Observé que el cariño que Eff les profesaba a los Branley se debía en gran medida al «chiquillo». El chiquillo tenía seis meses y babeaba como un condenado. Eff les permitía dejar su cochecito en el zaguán —una gran concesión que su padre jamás hubiera aprobado—, y la señora Branley bajaba al niño al jardín para que le diera un poco el aire. Eso le encantaba a Eff y comprendí que a Polly también. Siempre que el pequeño estaba abajo en su cochecito, Eff buscaba alguna excusa para salir al jardín. Si lloraba —cosa que ocurría con harta frecuencia—, le soltaban un rosario de memeces. «¿Chiquitín quiere a su mami?», y cosas por el estilo, que en sus labios sonaban un poco raras porque ambas hermanas tenían lo que la señora Janson hubiera llamado «muy mala lengua».
Aquel niño las había cambiado por completo.
Se me ocurrió que lo que más echaban a faltar en sus vidas, tanto Polly como Eff, era un hijo propio.
Los niños pequeños parecían criaturas muy deseables…, con decir que hasta Fabian quiso tener uno.
Recuerdo muy bien lo ocurrido dos días después del entierro. Polly y yo teníamos que regresar a la rectoría el día siguiente.
Polly quiso aprovechar al máximo nuestro último día de estancia en la ciudad y me llevó al «Oeste», es decir, a la zona oeste de Londres.
Estábamos en la cocina y yo tenía tanto sueño que me senté junto a la chimenea y me quedé un poco traspuesta. Oí como de lejos la voz de Polly:
—Fíjate en Drusilla. Ya está medio dormida. Bueno, es que hoy no sabes tú lo que hemos callejeado.

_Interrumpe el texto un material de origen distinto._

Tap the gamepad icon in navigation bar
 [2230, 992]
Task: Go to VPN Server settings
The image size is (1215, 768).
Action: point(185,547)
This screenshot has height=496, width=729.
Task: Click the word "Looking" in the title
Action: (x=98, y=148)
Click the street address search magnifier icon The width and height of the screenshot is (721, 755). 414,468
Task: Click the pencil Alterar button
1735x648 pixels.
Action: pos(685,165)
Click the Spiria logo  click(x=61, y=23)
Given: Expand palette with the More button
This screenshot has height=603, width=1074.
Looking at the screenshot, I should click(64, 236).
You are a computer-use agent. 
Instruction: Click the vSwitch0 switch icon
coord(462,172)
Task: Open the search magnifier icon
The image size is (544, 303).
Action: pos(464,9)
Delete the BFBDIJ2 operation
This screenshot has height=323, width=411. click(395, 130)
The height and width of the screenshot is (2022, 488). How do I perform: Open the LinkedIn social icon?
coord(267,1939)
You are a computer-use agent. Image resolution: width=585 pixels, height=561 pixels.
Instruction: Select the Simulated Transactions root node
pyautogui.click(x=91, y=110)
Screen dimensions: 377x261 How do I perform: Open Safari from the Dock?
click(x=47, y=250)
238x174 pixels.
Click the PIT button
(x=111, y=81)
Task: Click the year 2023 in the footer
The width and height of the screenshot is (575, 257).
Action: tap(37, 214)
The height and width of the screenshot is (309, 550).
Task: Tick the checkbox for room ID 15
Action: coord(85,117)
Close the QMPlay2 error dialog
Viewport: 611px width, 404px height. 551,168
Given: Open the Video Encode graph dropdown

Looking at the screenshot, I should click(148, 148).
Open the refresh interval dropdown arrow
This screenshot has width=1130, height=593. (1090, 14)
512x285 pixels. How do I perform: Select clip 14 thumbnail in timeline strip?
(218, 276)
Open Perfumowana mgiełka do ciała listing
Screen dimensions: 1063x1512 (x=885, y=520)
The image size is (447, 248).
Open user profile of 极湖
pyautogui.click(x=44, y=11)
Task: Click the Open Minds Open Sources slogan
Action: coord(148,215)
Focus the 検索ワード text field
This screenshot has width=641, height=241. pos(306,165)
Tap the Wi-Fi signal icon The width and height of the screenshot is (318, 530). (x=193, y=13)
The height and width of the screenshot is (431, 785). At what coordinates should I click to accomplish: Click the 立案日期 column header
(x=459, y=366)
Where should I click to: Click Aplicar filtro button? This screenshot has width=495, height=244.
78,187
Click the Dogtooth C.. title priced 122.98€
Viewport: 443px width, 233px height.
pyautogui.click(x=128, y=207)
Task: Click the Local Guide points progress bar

Entonces me quedé dormida de verdad.
De repente desperté. Eff y Polly se encontraban sentadas a la mesa, con una enorme tetera de barro entre ambas.
—Yo creo que podría alojar otros dos huéspedes —comentó Eff.
—No sé qué diría nuestro padre si supiera que tienes huéspedes.
—En una casa como ésta, los llaman inquilinos. Mira, Polly, los Martín de la puerta de al lado se van y yo creo que podría quedarme con la casa.
—¿Para qué?
—Para alojar más inquilinos, claro. Creo que podría hacer muy buen negocio, Polly.
—Supongo que sí.
—Como es natural, necesitaría a alguien que me eche una mano.
—¿Qué harás…, buscarte a alguien que se venga a vivir contigo?
—Tendría que ser una persona conocida y en quien pudiera confiar.
—Claro.
—¿Tú no querrías, Polly?
Se produjo una prolongada pausa. Yo estaba ahora completamente despierta.
—Las dos podríamos ganarnos muy bien la vida —dijo Eff—. Sería un negocio redondo. Tú sabes que a nuestro padre no le hubiera gustado que te fueras «a servir».
—No quiero dejar a Drusilla. Esa niña significa mucho para mí.
—Es graciosilla. No es que sea muy bonita, pero parece muy lista y tiene un algo especial.
—Sssh —dijo Polly, mirando en mi dirección. Inmediatamente cerré los ojos.
—Pero, bueno, Polly, eso no durará toda la vida. Yo creo que las hermanas deben estar juntas.
—De no ser por ella, me vendría a vivir contigo, Eff.
—Te gustaría, ¿verdad?
—Me encantaría vivir aquí. El campo es muy aburrido. Prefiero el ajetreo de la ciudad.
—Si lo sabré yo. Siempre has sido así, Polly.
—Mientras ella me quiera, permaneceré a su lado.
—Piénsalo bien. No querrás pasar toda la vida a las órdenes de los demás. Eso no va con tu carácter.
—No estoy a las órdenes de nadie, Eff. Él es muy bondadoso… y ella es como si fuera mi hija.
—Nos lo pasaríamos muy bien, trabajando juntas aquí.
—Es bueno saber que puedo contar contigo, Eff.
Un nuevo temor se apoderó de mi vida. Llegaría el día en que perdería a Polly.
—Polly —le dije aquella noche cuando fuimos a descansar—, nunca te irás de mi lado, ¿verdad?
—Pero ¿qué dices?
—Podrías venirte a vivir con Eff.
—¡Pero, bueno! ¿Quién ha escuchado lo que no debía? Fingiendo estar dormida. Lo sé. Te he visto.
—Pero no lo harás, ¿verdad, Polly?
—No. Me quedaré contigo mientras me quieras.
La abracé emocionada, temiendo que se me escapara. Tardé mucho tiempo en olvidar el anzuelo de la libertad que Eff le había tendido a Polly.